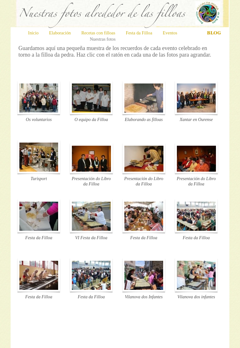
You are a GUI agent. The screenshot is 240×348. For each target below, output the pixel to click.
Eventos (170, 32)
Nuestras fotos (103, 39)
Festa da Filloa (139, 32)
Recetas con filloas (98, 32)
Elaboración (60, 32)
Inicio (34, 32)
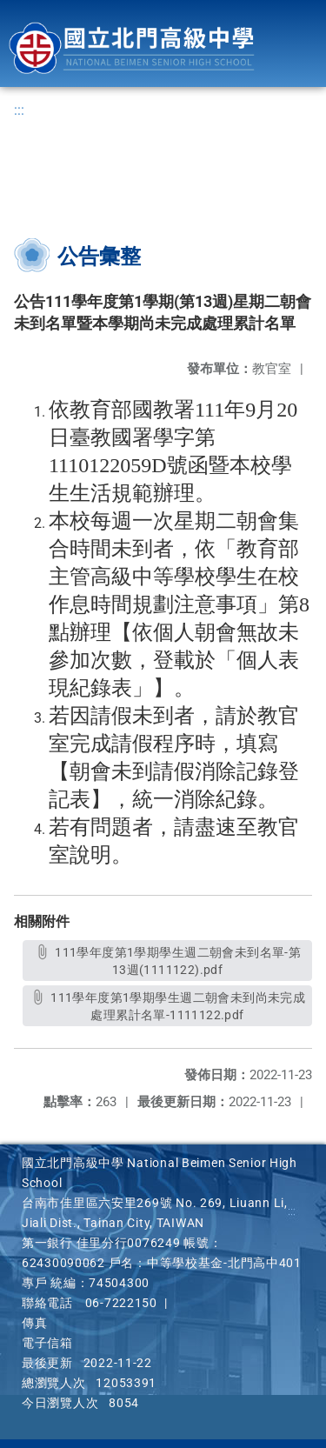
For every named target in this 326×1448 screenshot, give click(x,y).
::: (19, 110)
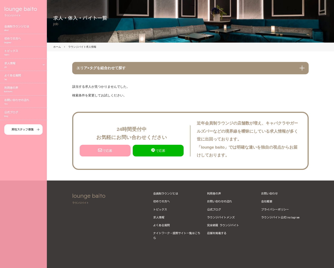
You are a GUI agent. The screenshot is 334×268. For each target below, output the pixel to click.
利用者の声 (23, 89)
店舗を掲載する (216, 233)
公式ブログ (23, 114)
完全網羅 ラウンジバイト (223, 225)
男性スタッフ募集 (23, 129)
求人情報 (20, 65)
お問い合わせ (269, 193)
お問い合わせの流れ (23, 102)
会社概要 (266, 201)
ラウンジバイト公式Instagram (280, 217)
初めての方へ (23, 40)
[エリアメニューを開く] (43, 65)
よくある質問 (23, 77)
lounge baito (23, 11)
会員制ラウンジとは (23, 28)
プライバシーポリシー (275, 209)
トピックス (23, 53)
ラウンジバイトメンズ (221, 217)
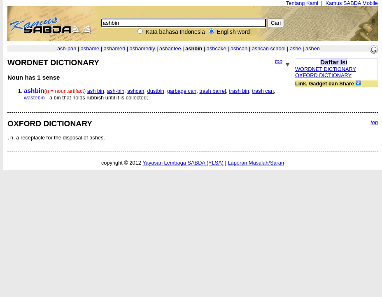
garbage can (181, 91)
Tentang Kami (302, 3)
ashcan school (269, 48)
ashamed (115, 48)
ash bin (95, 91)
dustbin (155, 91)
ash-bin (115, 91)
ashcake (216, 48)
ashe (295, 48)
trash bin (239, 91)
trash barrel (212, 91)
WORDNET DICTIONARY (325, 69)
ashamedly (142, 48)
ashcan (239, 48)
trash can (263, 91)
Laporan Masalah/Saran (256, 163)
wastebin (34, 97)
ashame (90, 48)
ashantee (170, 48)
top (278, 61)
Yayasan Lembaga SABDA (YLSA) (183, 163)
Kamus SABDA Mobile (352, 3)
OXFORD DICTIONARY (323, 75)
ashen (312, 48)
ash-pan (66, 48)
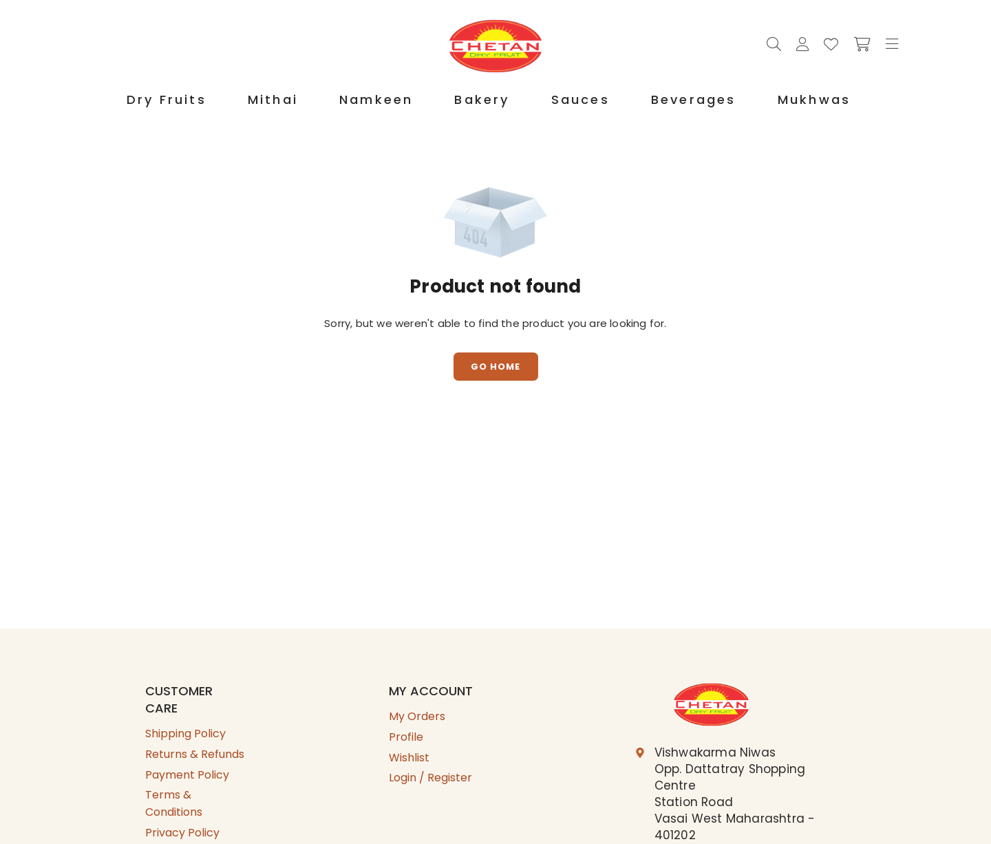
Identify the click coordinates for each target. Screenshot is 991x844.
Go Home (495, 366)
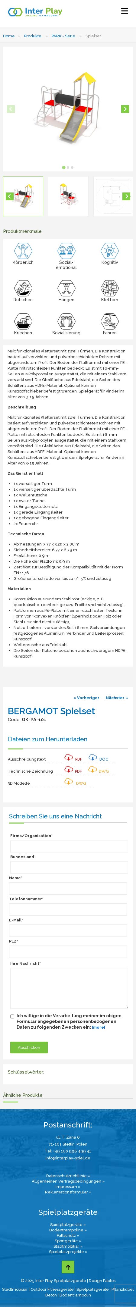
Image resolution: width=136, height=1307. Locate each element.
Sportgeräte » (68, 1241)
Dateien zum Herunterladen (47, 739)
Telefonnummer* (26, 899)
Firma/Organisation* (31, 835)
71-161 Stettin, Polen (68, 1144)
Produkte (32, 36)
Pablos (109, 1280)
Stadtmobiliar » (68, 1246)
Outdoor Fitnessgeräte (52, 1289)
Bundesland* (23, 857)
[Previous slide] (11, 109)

**********

Which lines in the records above contain the string "pixel"? Copy each of those lines in full.

Result of this exercise:
You are a GUI agent. The screenshot is 240×348. For each target below, output the pixel to click.
You are a GUI agent. The screenshot is 334×268. For each target below, output the pixel to click.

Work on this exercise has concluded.